In allowing parts of Trump’s executive order to take effect, the court narrowed the scope of injunctions that lower courts put on the temporary travel ban.
The Supreme Court is allowing implementation of the temporary ban on entry into the U.S. of citizens of six Muslim-majority nations, with an exception for people who have what the court called “any bona fide relationship with a person or entity in the United States.”
That includes foreign nationals with familial connections in the U.S., students who have already been admitted into an American university and workers with existing job offers in the U.S.
For people from the six countries who have such connections, the injunctions put in place by the lower courts are upheld. These individuals will not be barred under the executive order from coming into the U.S.

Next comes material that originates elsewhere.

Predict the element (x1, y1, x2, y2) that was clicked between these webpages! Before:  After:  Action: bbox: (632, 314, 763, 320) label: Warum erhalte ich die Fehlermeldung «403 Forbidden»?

“What the Supreme Court did today was to significantly narrow the scope of the injunctions, limiting them to people with a bona fide connection to the U.S. This is an many ways a clever compromise,” said Kate Shaw, ABC’s Supreme Court contributor. “But it leaves open a number of questions of interpretation and implementation. I think it might lead to a lot of litigation over the summer about who exactly has enough of a connection to the U.S. to satisfy the Supreme Court’s standard.”
With today’s court order, the travel ban is expected to go into effect in 72 hours, in accordance with an earlier White House memo saying that such a delay would “ensure an orderly and proper implementation.”